Overview

Pharmacokinetic Interaction Between the Antimalarial Combination Artemether/Lumefantrine and Combination Antiretroviral Therapy Including Lopinavir/Ritonavir in HIV-infected Adults

Status:
Completed

Trial end date:
2010-02-01

Target enrollment:
0

Participant gender:
All

Summary

Despite the clinical significance of potential interactions between antimalarials and antiretrovirals, no drug interaction studies have been published and there is an urgent need to address this gap in current knowledge. The aim of the study is to investigate the pharmacokinetics (PK) of antimalarial combination artemether/lumefantrine (AL) and combination antiretroviral therapy (cART) including lopinavir/ritonavir (LPV/r) in HIV-infected adults.

Phase:

Phase 4

Accepts Healthy Volunteers?

Accepts Healthy Volunteers

Details

Lead Sponsor:

University of Cape Town

Collaborator:

London School of Hygiene and Tropical Medicine

Treatments:

Antimalarials
Artemether
Artemether-lumefantrine combination
Artemether, Lumefantrine Drug Combination
Artemisinins
Lopinavir
Lumefantrine
Ritonavir

Criteria

Inclusion Criteria:

- Informed and given ample time and opportunity to think about participation and willing
and able to comprehend and comply with all trial requirements. The participant has
given written informed consent to participate in the study and to abide by study
restrictions.

- Male or female subjects of 18 years of age or older.

- HIV-infected as documented by positive HIV-antibody test and confirmed by Western
blot.

- Body weight more than 35kg with a body mass index (BMI) ranging between 18.5 to
30kg/m2 inclusive (See Appendix 15.2).

- Karnofsky score above 70 (See Appendix 15.5).

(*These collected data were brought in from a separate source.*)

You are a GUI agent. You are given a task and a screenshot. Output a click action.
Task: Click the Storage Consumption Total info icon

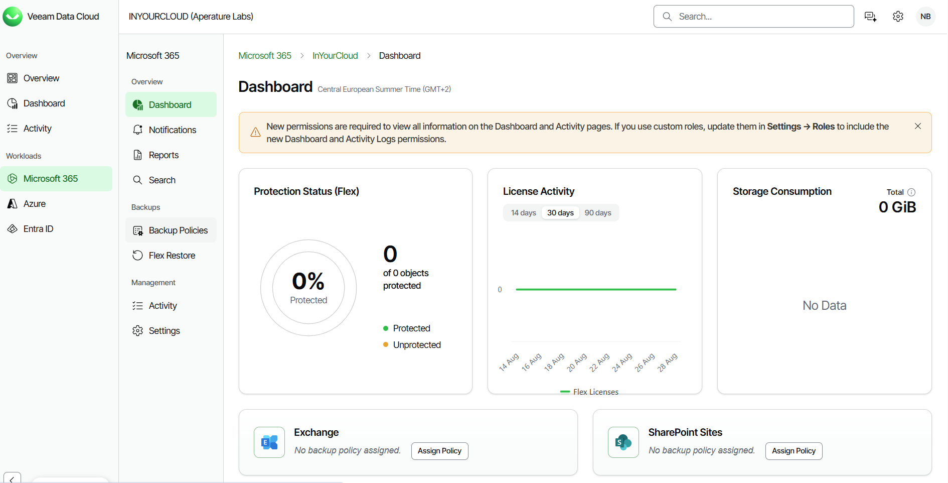coord(911,192)
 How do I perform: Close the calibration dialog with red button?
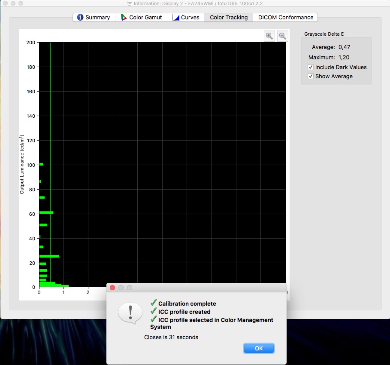[112, 288]
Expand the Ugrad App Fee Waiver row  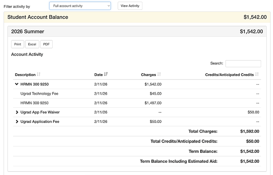coord(17,112)
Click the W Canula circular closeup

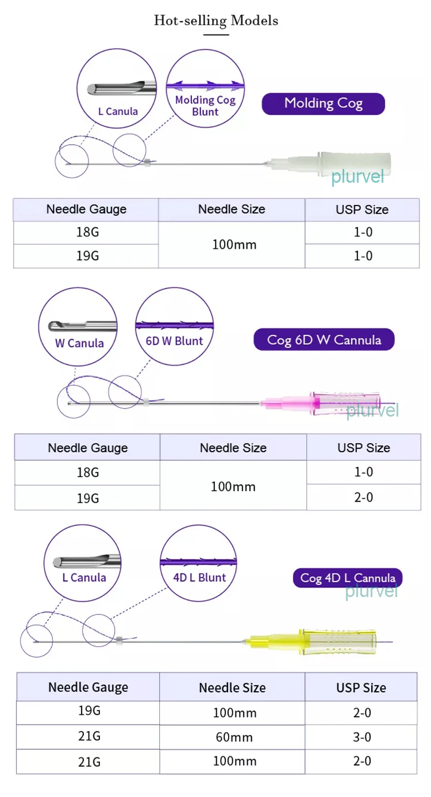[x=79, y=326]
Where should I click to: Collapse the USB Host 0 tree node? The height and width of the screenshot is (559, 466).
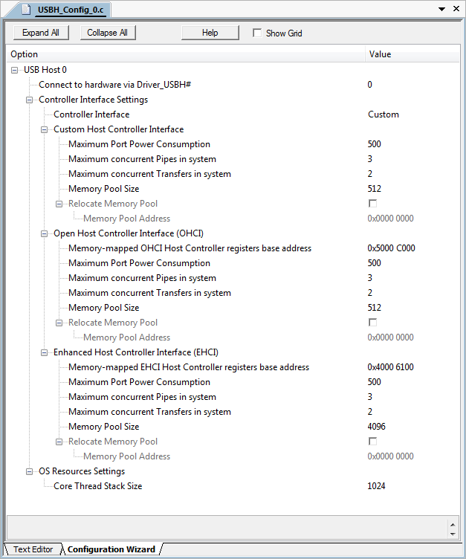(x=15, y=70)
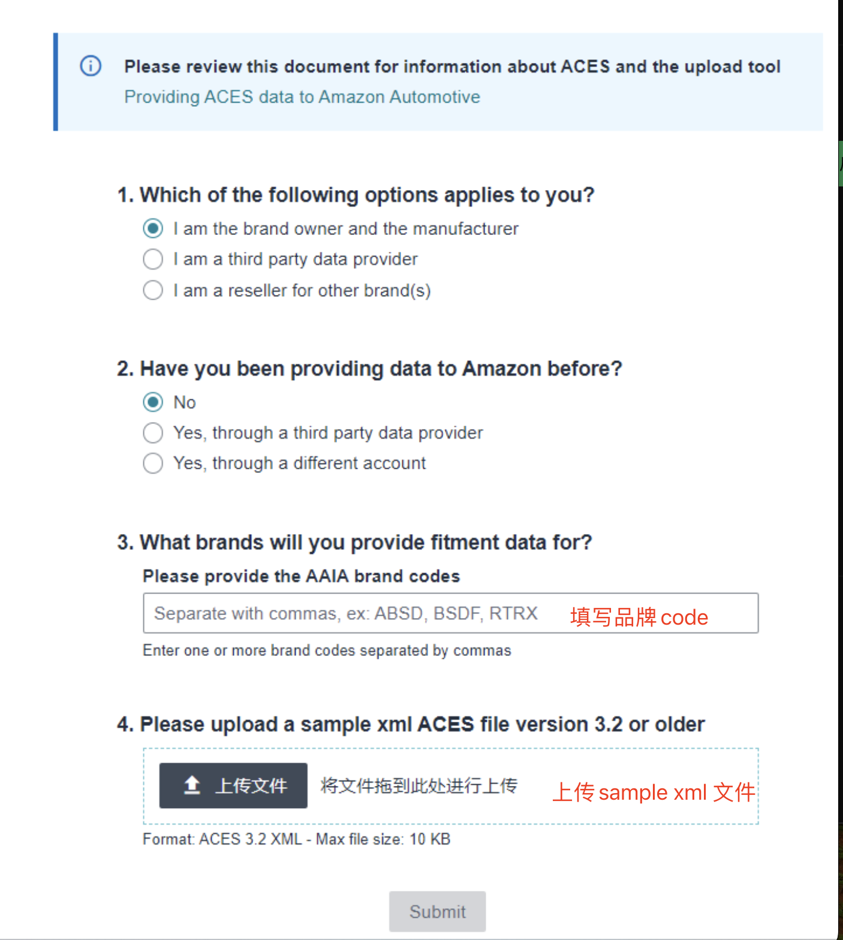
Task: Click the 'Yes, through a different account' label
Action: (299, 463)
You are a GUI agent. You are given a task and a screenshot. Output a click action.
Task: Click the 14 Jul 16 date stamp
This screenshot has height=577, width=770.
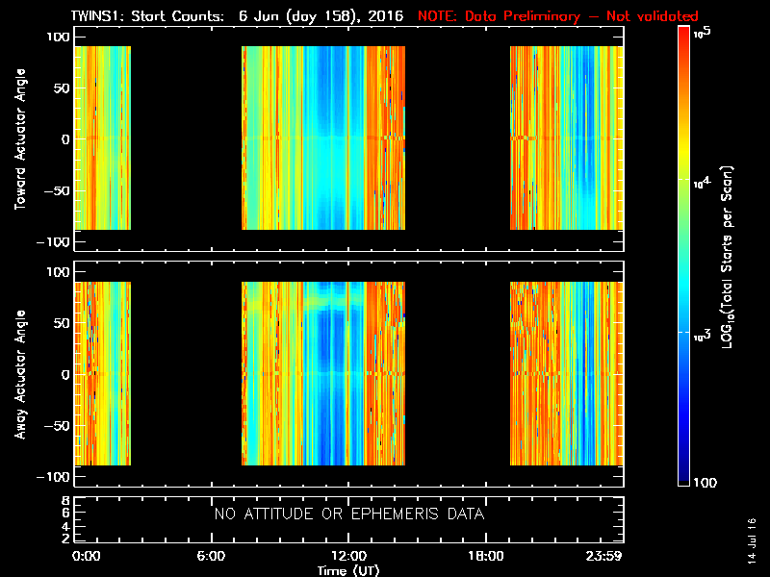pyautogui.click(x=752, y=540)

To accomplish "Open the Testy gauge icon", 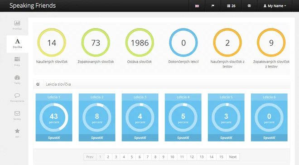I will (17, 78).
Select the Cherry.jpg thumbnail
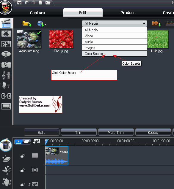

- CD4 count ≥ 200 cells/mm3

- Patients on LPV/r-based cART at stable doses without significant toxicity for at least
6 weeks at screening.

Exclusion Criteria:

- Patients diagnosed with malaria

- Contraindications to artemether/lumefantrine:

- Hypersensitivity to the artemether, lumefantrine or to any of the excipients of
Coartem®.

- Pregnant (as confirmed by an HCG test performed at screening) or breast-feeding
female.

- Patients with a family history of congenital prolongation of the QTc interval or
sudden death or with any other clinical condition known to prolong the QTc interval
such as patients with a history of symptomatic cardiac arrhythmias, with clinically
relevant bradycardia or with severe cardiac disease.

- Patients with known disturbances of electrolyte balance e.g. hypokalaemia or
hypomagnesaemia.

- Patients taking any drug which is metabolised by the cytochrome enzyme CYP2D6 (e.g.
flecainide, metoprolol, imipramine, amitriptyline, clomipramine) or CYP3A4.

- Patients taking drugs that are known to prolong the QTc interval such as
antiarrhythmics of classes IA and III, neuroleptics, antidepressive agents, certain
antibiotics including some agents of the following classes: macrolides,
fluoroquinolones, imidazole, and triazole antifungal agents, certain non-sedating
antihistaminics (terfenadine, astemizole), cisapride.

- Haemoglobin below 8.5g/dL for female and 9.5g/dL for male subjects.

- Relevant history or current condition(s) that might interfere with drug absorption,
distribution, metabolism or excretion.

- Current smokers, or subjects who have stopped smoking less than 3 months prior to the
date of screening.

- History of, or current, substance abuse problem or a positive urine screen for drugs
of abuse.

- History of alcohol abuse.

- The subject has consumed any alcohol, grapefruit or caffeine-containing products (ie
tea, coffee, cola, chocolate) within 24 hours before any dose of AL during each PK
profile.

- The subject has participated in strenuous exercise within 24 hours before any AL dose.

- Severely ill or suffering from any serious underlying disease (particularly cardiac,
hepatic or renal disease) that in the opinion of the Investigator would make the
participant unsuitable for the study in terms of their safety or study analysis.

- The volunteer has participated in another study with any investigational product
within 8 weeks before the first administration of the current investigational
products, or until at least 5 x t½ elimination has lapsed, whichever is the greater.

- Subjects who, in the opinion of the Investigator, should not participate in the study.